■ Problem requirements
Wherever the word "What" turns up in a line of the entries, copy that line.

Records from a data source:

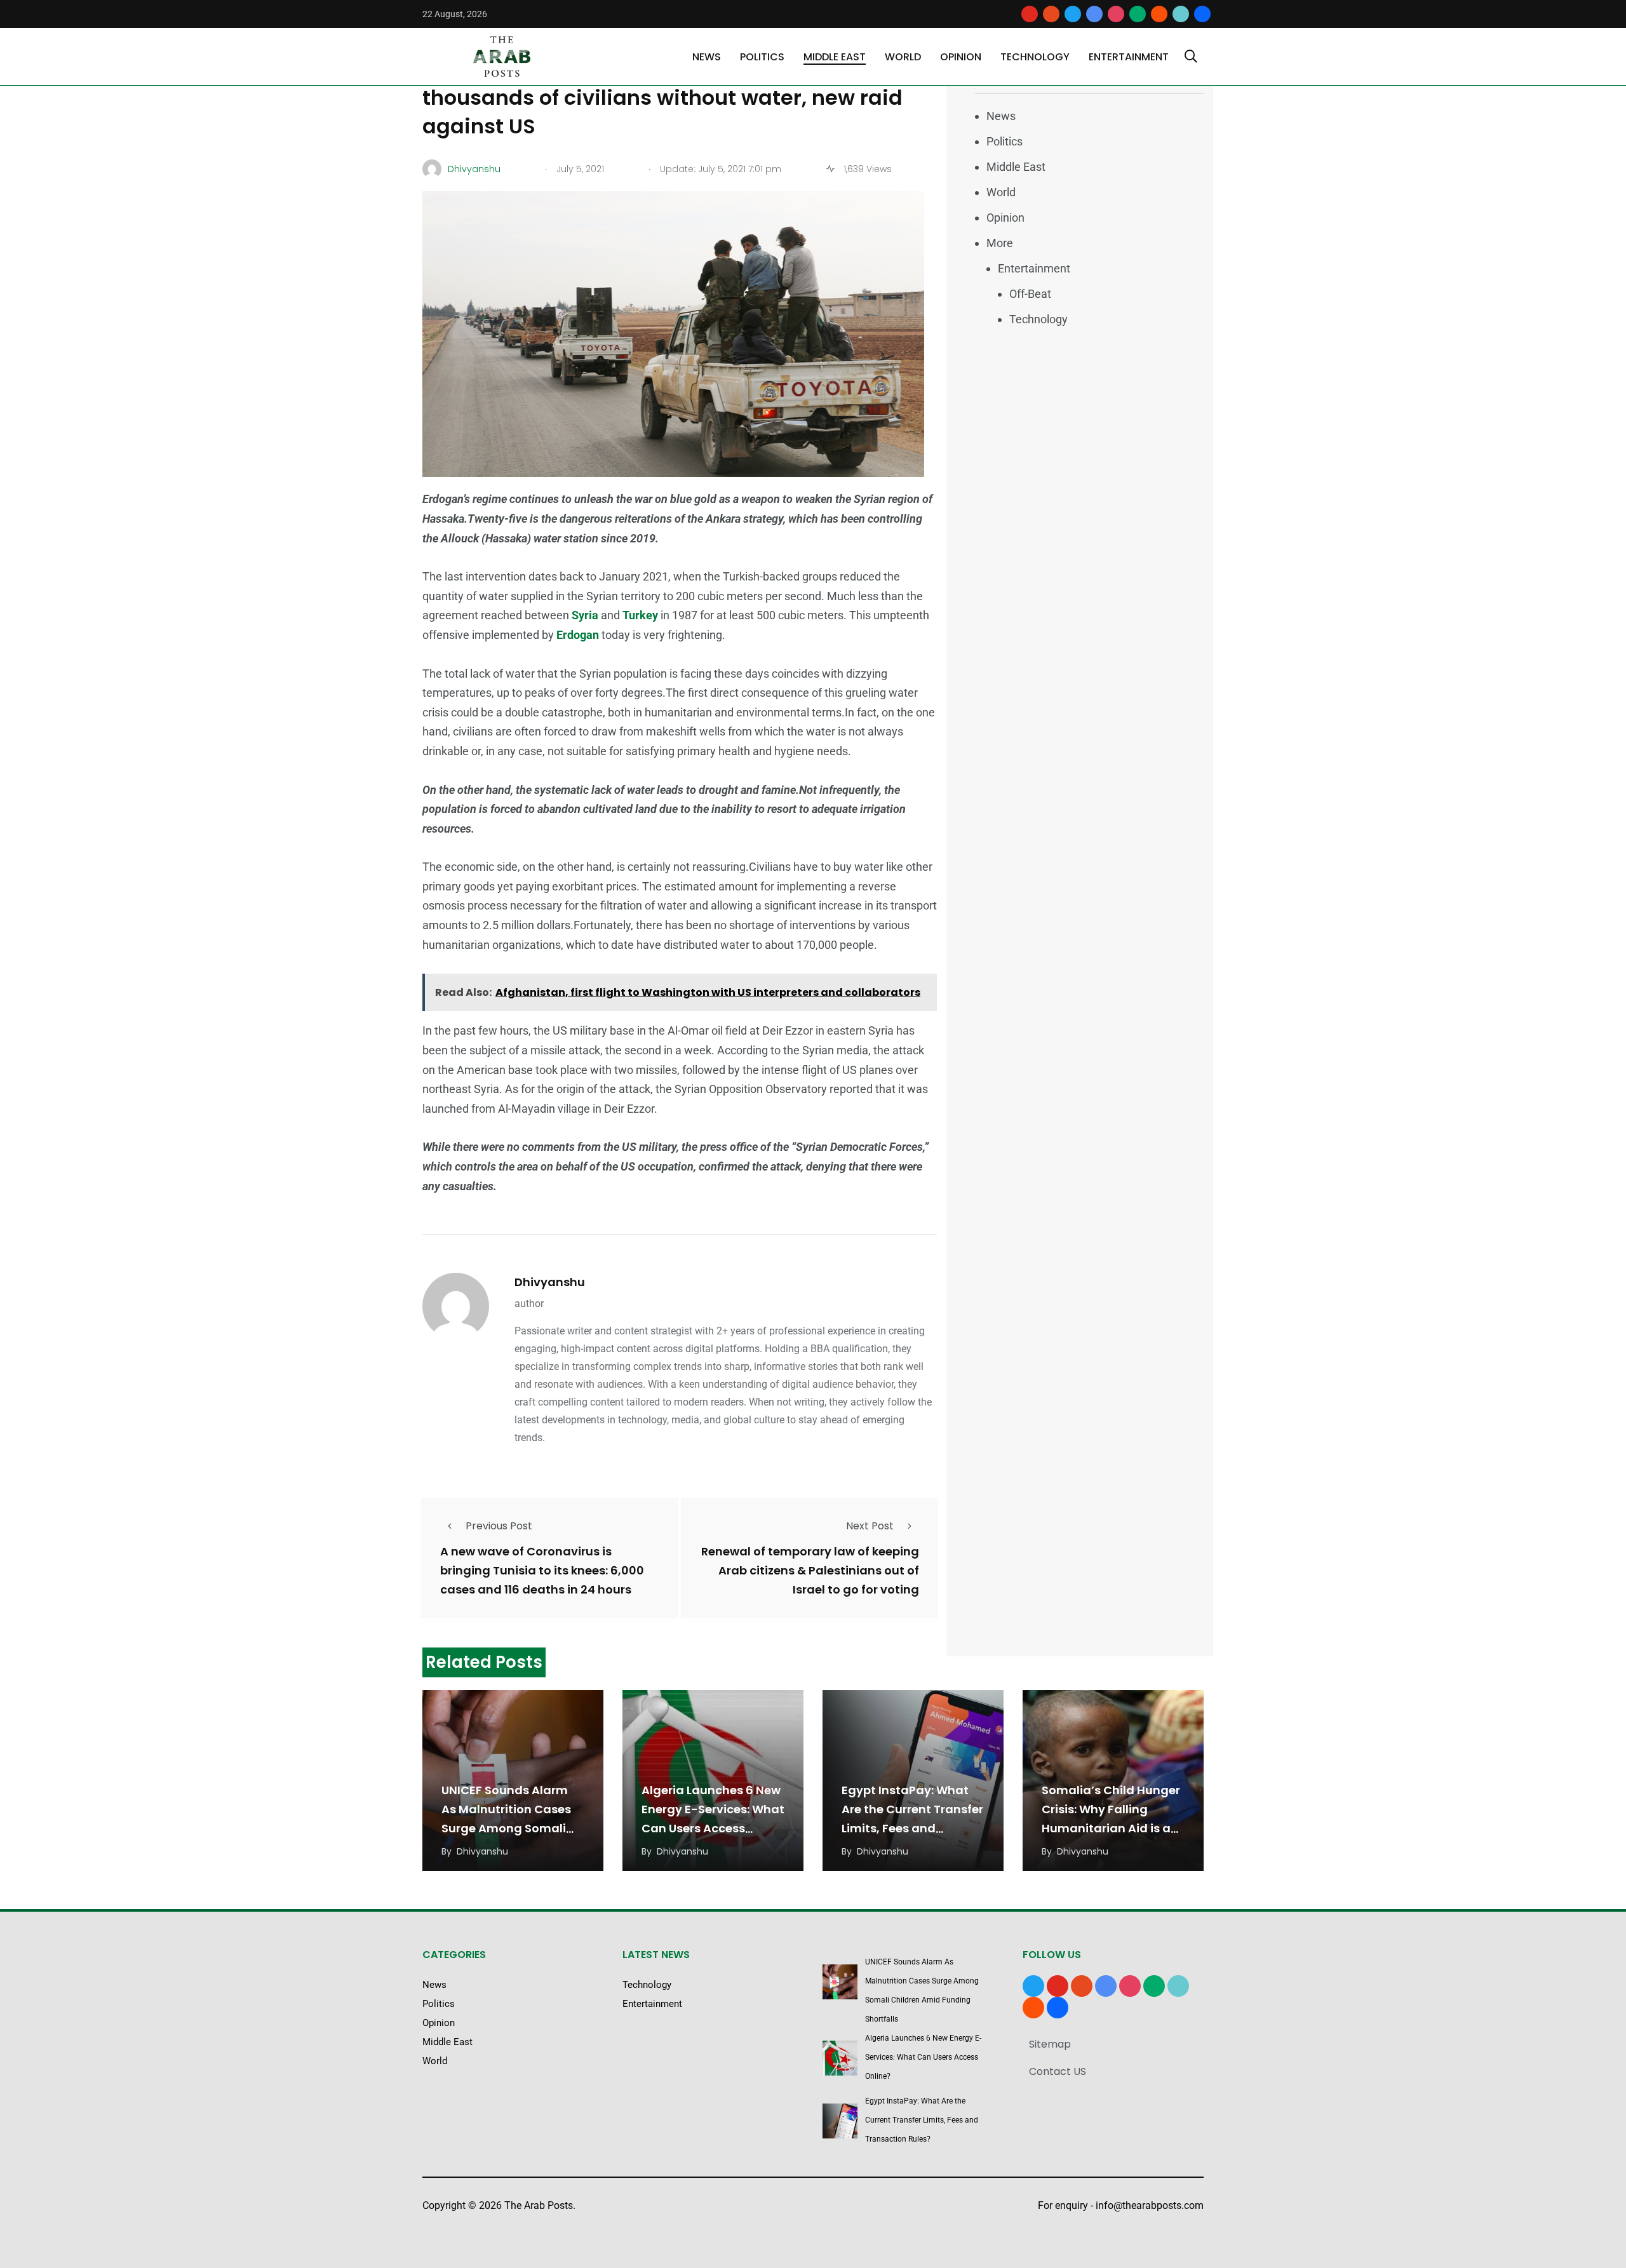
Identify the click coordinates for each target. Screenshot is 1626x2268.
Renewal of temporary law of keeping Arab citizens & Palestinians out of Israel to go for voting (810, 1570)
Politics (762, 57)
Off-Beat (1030, 293)
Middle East (834, 57)
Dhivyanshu (549, 1282)
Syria (586, 615)
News (706, 57)
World (903, 57)
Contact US (1057, 2071)
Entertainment (1129, 57)
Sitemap (1050, 2044)
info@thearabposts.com (1150, 2205)
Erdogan (578, 634)
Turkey (641, 615)
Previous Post (499, 1526)
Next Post (870, 1526)
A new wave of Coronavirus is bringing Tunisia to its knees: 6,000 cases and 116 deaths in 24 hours (542, 1570)
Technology (1035, 57)
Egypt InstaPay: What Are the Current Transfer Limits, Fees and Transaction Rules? (921, 2120)
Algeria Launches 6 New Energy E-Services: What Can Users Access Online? (923, 2057)
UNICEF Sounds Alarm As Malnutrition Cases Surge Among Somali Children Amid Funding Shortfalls (509, 1828)
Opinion (960, 57)
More (999, 243)
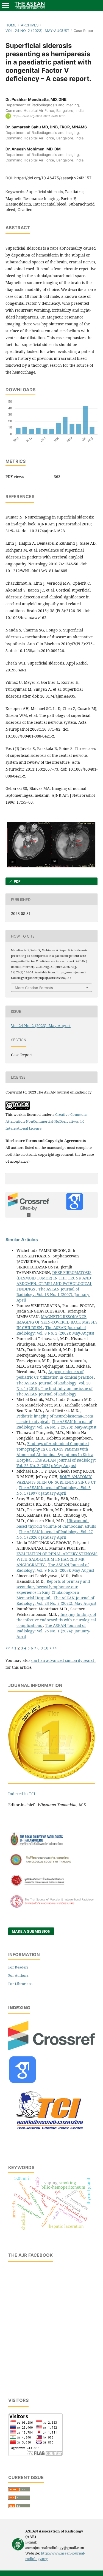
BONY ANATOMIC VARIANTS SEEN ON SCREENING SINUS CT (56, 1479)
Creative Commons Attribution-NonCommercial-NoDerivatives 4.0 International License (46, 1121)
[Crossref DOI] (51, 2048)
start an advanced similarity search (63, 1660)
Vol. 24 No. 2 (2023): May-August (37, 30)
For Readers (18, 1967)
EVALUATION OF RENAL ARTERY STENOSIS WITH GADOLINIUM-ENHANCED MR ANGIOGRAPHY (57, 1559)
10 (46, 1648)
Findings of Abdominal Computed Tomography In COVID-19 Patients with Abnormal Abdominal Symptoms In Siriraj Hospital (55, 1452)
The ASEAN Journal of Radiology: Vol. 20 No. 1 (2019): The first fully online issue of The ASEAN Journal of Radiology (54, 1388)
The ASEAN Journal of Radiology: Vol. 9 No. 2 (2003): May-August (55, 1567)
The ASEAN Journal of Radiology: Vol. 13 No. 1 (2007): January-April (53, 1294)
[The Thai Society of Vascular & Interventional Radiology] (51, 1907)
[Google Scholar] (22, 2081)
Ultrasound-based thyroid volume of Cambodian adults (56, 1523)
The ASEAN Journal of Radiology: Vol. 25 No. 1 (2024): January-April (53, 1631)
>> (55, 1648)
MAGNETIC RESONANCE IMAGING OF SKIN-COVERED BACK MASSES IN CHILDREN (57, 1322)
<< (7, 1648)
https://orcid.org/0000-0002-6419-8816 (39, 116)
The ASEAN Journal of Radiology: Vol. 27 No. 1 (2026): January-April (54, 1534)
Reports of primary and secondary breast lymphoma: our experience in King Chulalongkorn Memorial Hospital (53, 1589)
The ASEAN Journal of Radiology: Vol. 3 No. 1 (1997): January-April (53, 1490)
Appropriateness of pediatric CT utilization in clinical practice (55, 1374)
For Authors (18, 1975)
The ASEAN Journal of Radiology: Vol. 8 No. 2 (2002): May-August (55, 1330)
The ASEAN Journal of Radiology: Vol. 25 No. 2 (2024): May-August (56, 1462)
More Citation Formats (34, 987)
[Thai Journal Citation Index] (49, 2133)
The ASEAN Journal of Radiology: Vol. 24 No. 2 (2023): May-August (56, 1424)
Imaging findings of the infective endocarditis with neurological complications (56, 1620)
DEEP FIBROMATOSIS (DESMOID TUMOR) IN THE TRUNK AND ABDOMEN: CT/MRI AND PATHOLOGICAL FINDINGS (54, 1281)
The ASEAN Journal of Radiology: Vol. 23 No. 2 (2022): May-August (56, 1600)
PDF (17, 881)
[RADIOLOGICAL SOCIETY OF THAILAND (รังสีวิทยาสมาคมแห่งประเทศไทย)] (51, 1865)
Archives (29, 25)
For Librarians (20, 1983)
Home (10, 25)
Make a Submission (31, 1931)
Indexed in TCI (21, 1793)
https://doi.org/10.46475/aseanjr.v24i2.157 (52, 177)
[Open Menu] (5, 5)
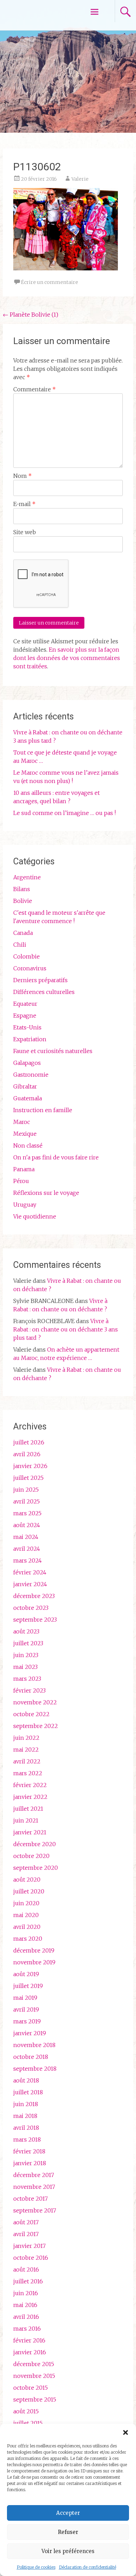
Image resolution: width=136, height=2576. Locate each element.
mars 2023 (27, 1678)
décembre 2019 (33, 1950)
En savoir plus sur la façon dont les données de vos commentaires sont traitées (66, 658)
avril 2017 (26, 2234)
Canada (23, 932)
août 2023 (26, 1631)
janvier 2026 (30, 1465)
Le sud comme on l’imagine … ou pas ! (64, 812)
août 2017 (26, 2222)
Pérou (21, 1180)
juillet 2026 (28, 1442)
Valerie (80, 179)
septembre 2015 (34, 2399)
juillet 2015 (28, 2423)
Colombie (26, 956)
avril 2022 (26, 1761)
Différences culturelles (44, 991)
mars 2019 (27, 2021)
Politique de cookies (36, 2567)
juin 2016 (25, 2293)
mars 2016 (27, 2328)
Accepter (68, 2513)
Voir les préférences (68, 2551)
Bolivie (22, 900)
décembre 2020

■ Answer area
Egypt InstaPay: What Are the Current Transfer Limits, Fees and Transaction Rules? (921, 2120)
Algeria Launches 6 New Energy E-Services: What Can Users Access Online? (923, 2057)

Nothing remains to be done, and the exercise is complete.